Considering every line below, count those with the word "computer" and give only the result.
--- START ---
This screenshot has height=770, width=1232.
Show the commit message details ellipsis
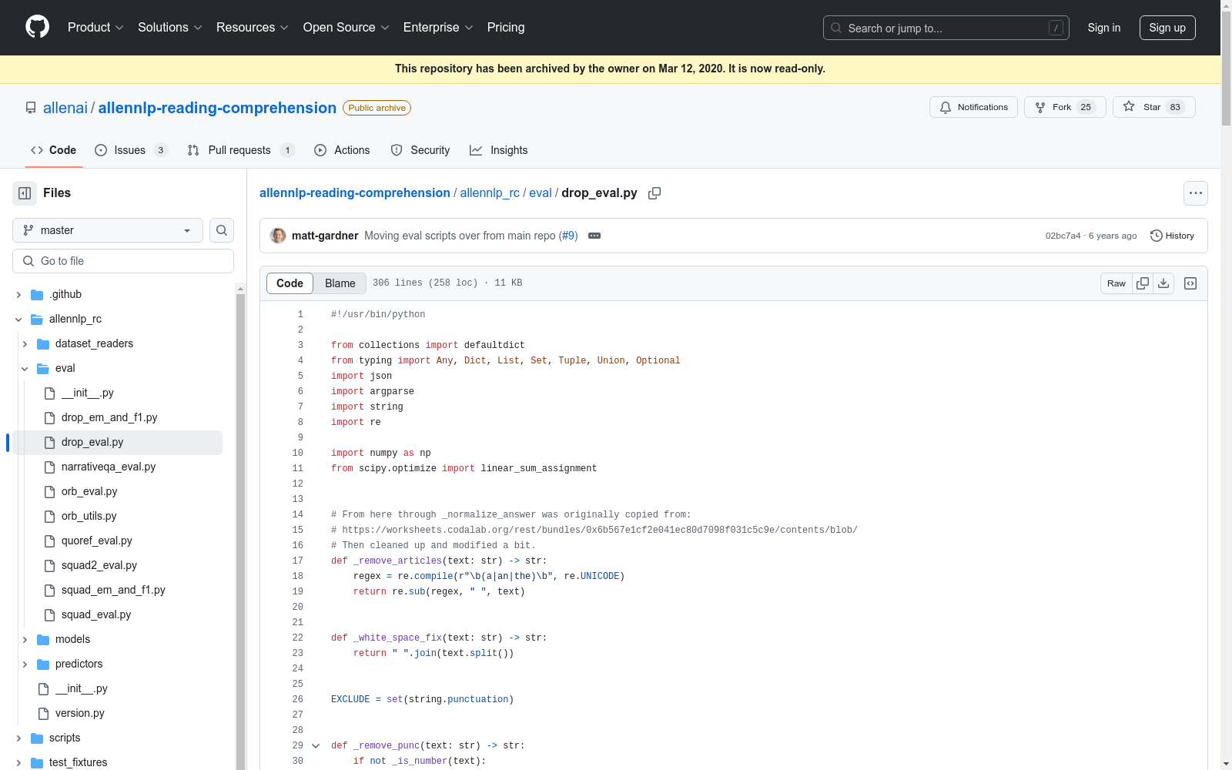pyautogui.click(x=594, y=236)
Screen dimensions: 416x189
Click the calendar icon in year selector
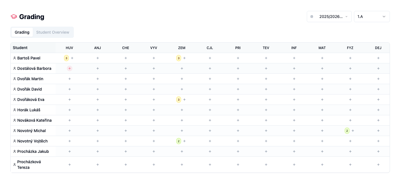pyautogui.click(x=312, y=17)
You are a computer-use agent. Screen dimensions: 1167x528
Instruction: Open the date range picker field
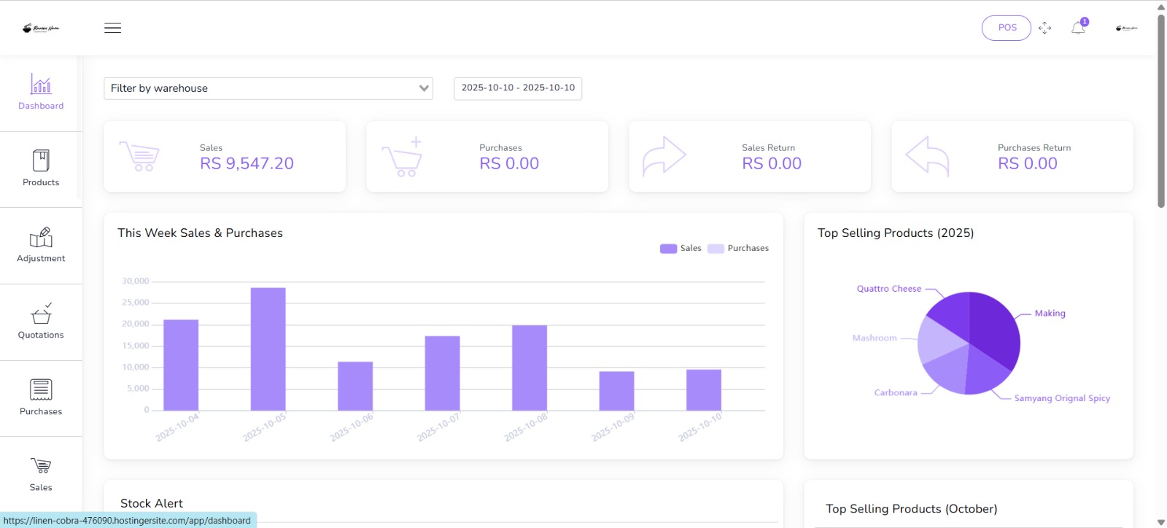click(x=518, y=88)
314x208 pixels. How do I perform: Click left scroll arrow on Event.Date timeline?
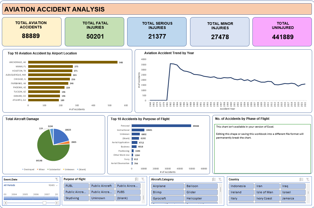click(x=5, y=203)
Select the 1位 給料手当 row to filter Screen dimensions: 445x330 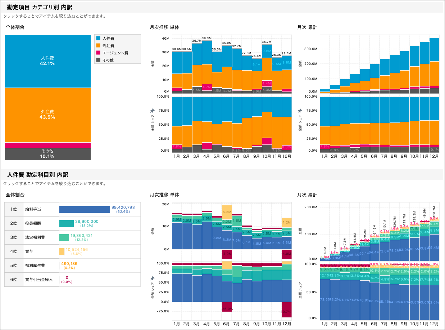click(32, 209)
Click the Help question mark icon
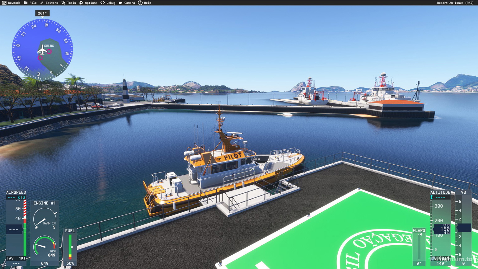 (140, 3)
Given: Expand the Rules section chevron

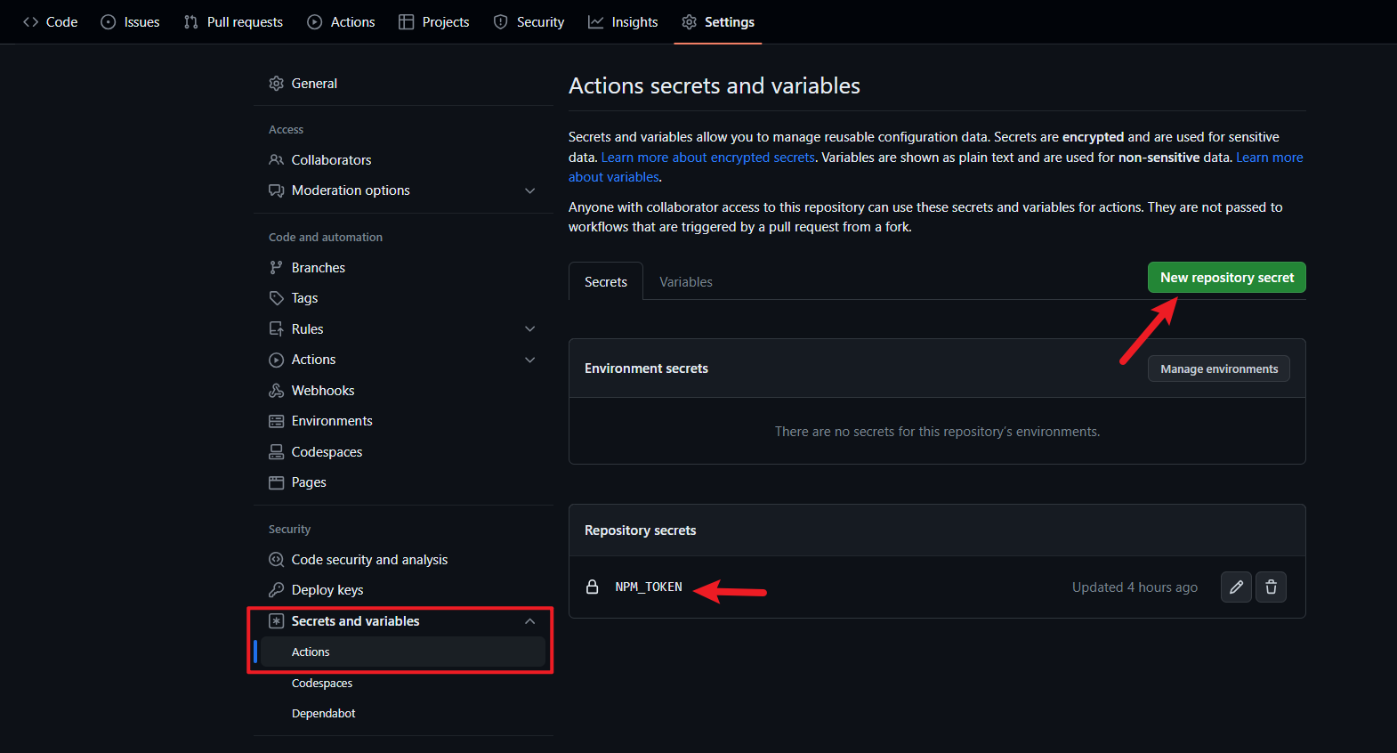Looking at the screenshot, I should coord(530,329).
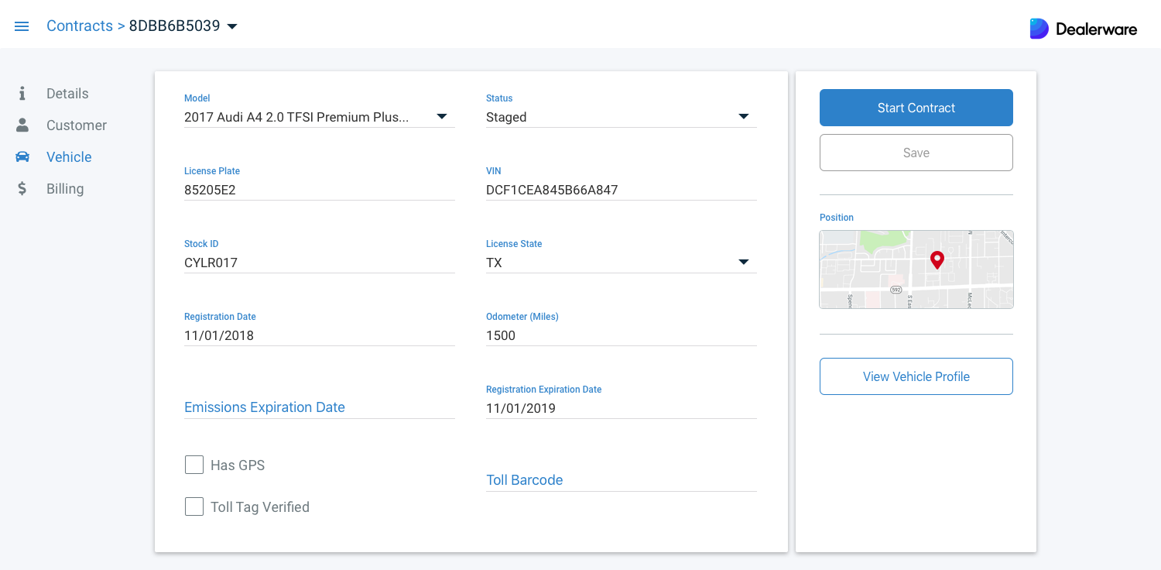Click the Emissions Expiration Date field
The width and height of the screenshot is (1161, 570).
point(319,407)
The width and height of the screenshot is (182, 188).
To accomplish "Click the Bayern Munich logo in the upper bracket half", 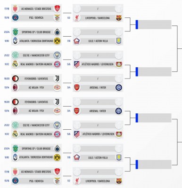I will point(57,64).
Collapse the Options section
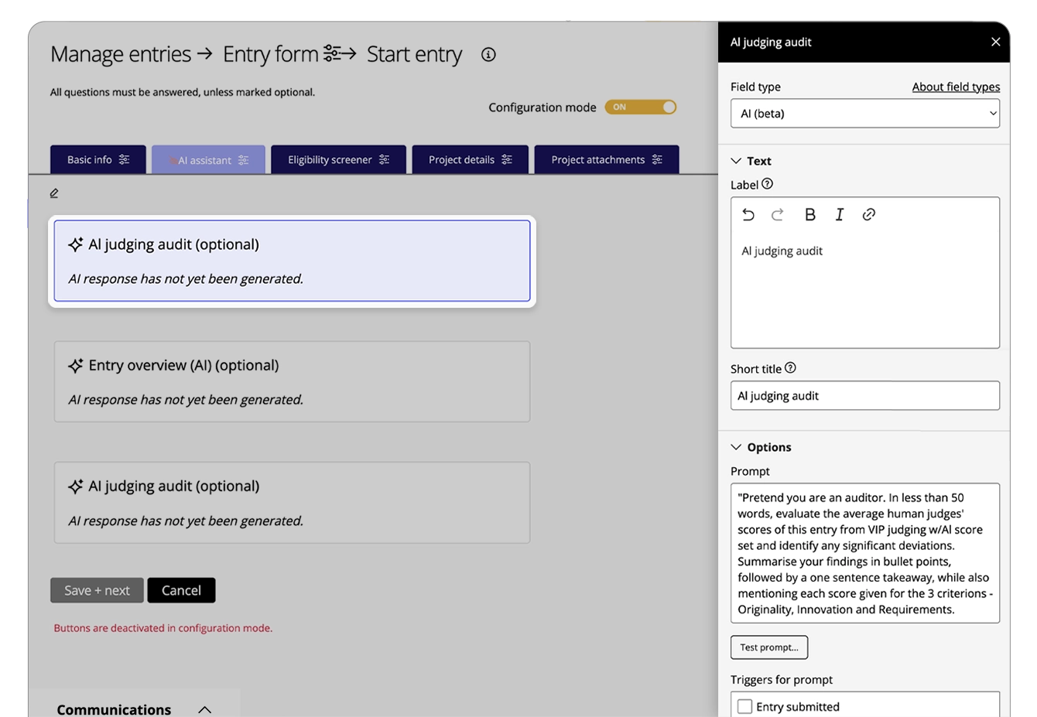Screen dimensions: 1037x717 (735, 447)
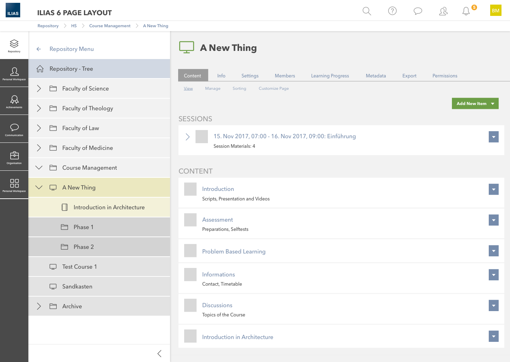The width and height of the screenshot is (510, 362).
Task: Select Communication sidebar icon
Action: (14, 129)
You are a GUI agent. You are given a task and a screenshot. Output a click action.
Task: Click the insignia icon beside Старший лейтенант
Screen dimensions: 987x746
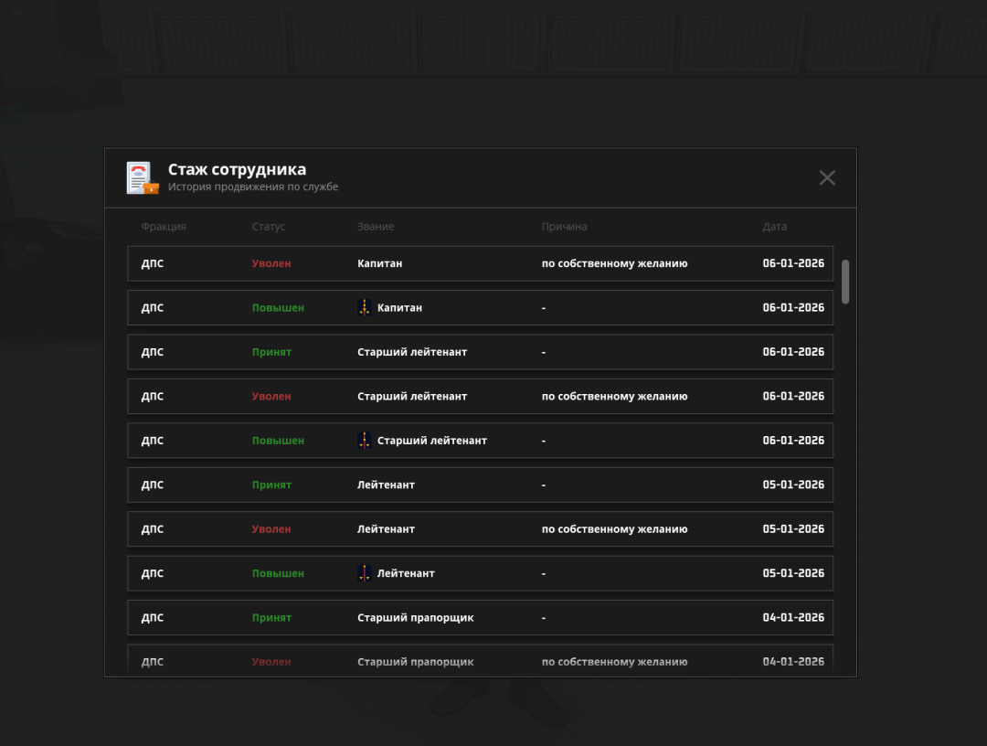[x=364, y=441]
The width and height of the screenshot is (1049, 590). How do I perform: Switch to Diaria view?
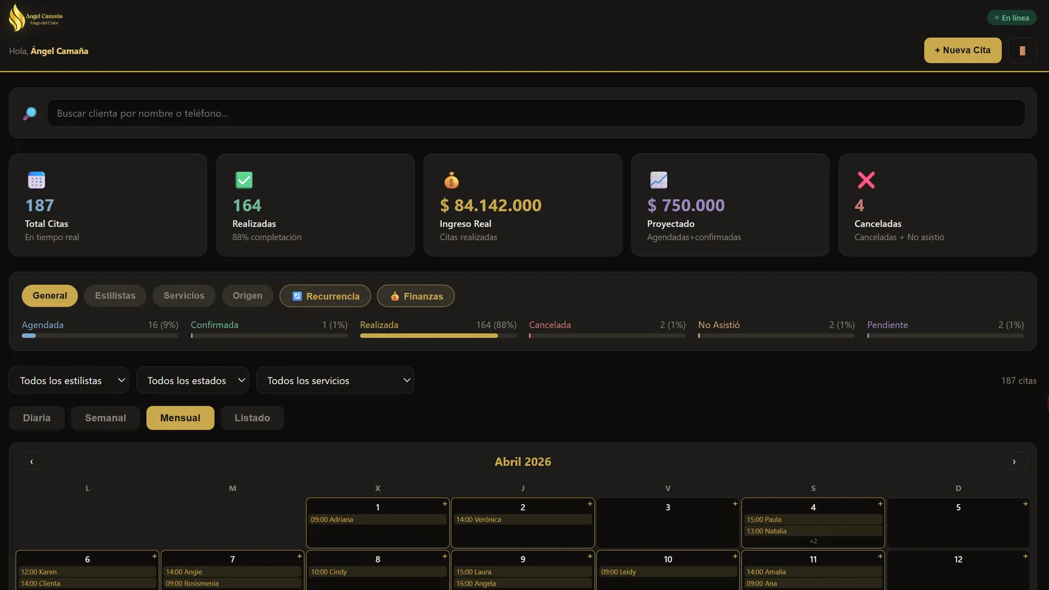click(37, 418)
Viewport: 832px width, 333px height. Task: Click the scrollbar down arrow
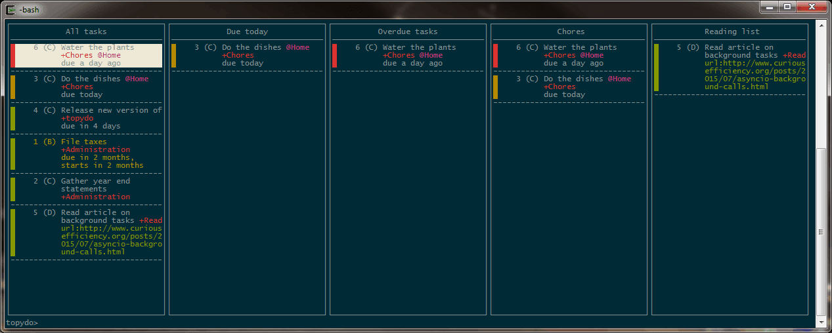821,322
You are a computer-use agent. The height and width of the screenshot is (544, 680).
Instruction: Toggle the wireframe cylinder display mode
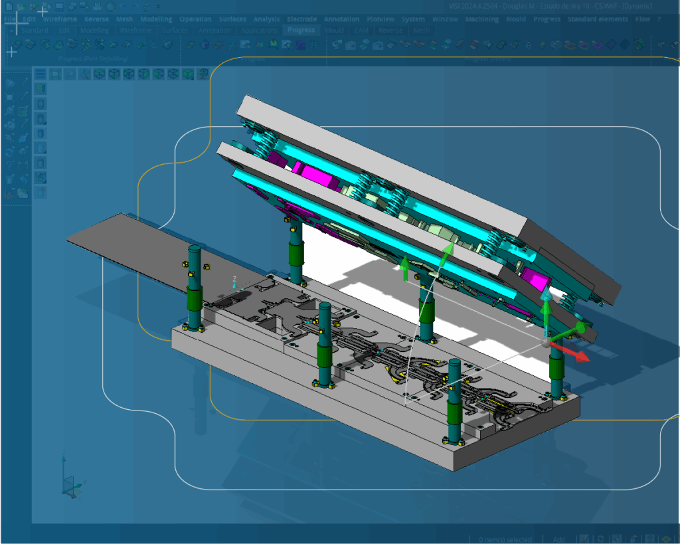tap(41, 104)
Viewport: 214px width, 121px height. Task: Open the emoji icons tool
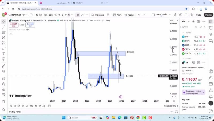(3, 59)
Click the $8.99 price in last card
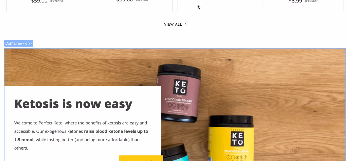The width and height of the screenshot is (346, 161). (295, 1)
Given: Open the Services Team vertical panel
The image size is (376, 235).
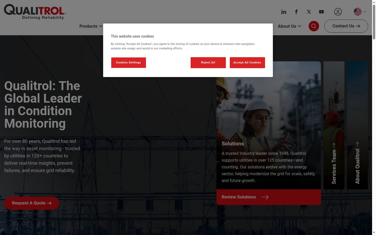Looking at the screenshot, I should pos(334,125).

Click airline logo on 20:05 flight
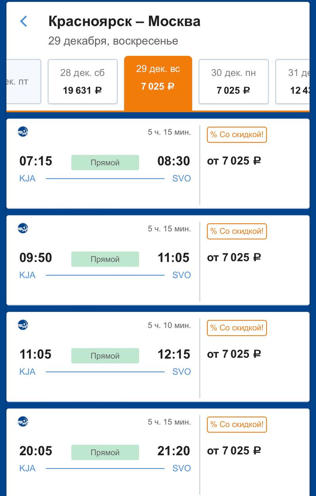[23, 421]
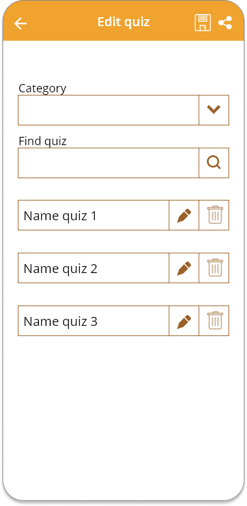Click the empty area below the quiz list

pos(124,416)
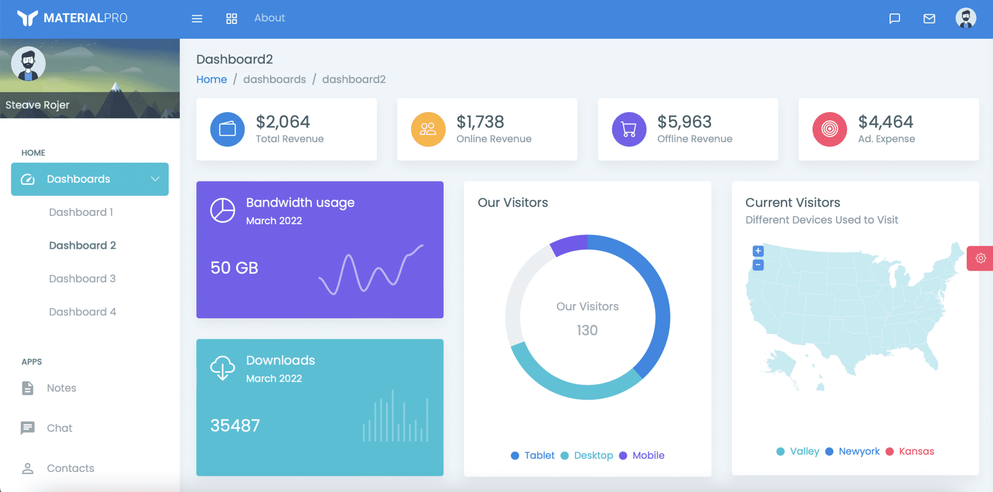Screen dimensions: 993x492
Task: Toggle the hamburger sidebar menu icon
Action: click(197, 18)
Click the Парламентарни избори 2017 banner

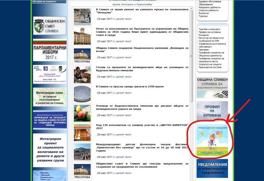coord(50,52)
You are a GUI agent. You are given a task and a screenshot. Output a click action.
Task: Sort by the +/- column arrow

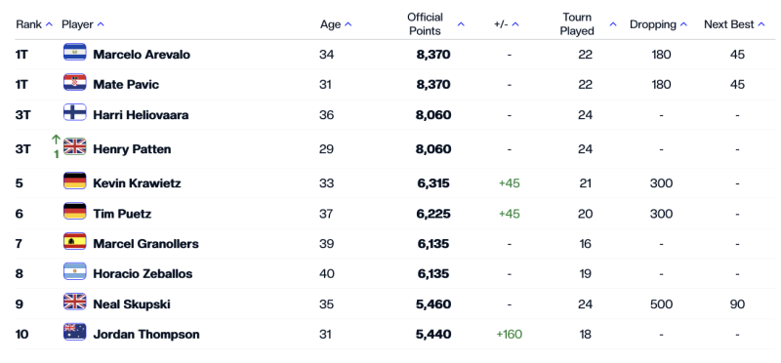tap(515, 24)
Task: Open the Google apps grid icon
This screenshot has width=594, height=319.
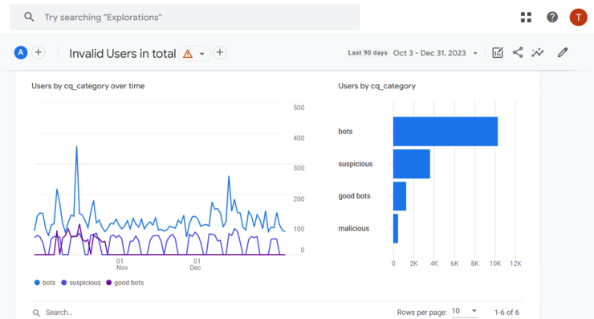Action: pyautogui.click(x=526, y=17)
--- END ---
◆ Written reply
2